====== Extracted records

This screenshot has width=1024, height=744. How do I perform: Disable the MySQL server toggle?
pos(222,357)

============
====== Extracted records

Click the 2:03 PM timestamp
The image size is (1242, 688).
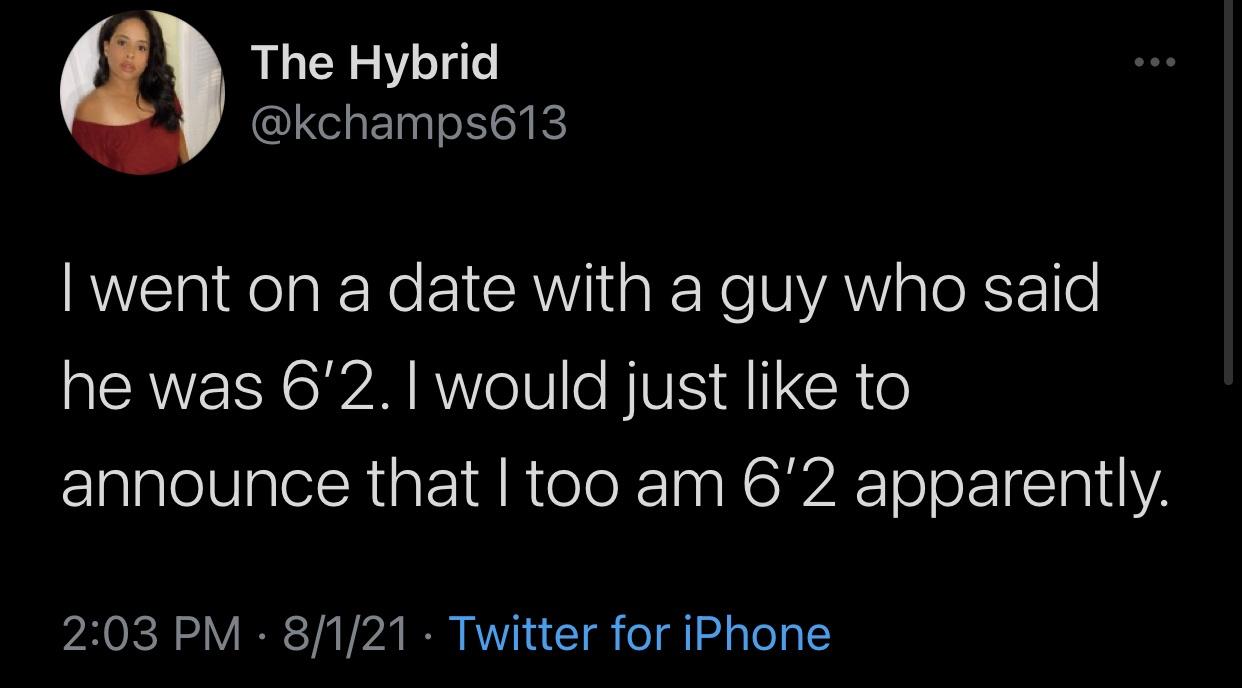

============
====== Extracted records

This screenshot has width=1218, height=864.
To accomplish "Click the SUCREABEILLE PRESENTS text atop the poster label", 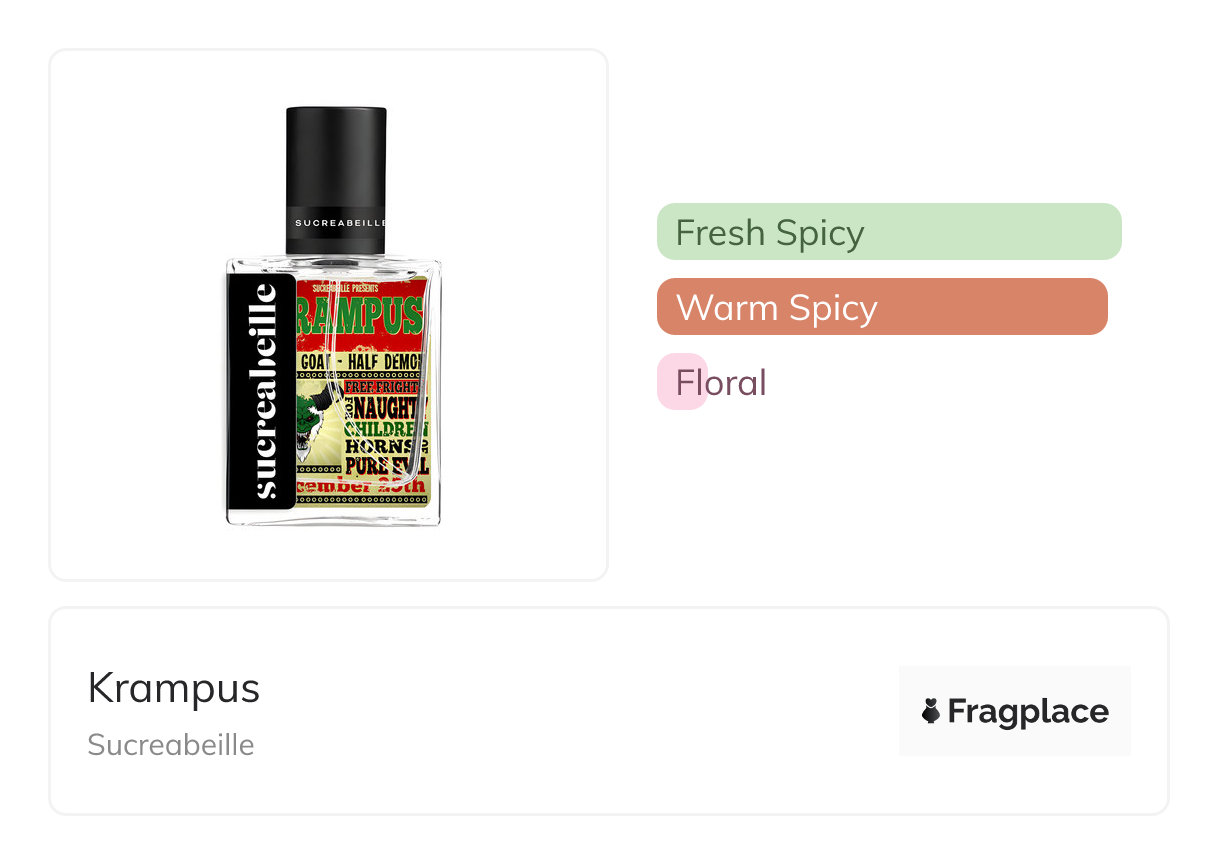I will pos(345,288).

============

**Exercise:** Your reply is to repeat, unchanged, the lines above running from the one with "Click the 2:03 PM timestamp" up to and including the one with "The image size is (1242, 688).".

**Task output:**
Click the 2:03 PM timestamp
The image size is (1242, 688).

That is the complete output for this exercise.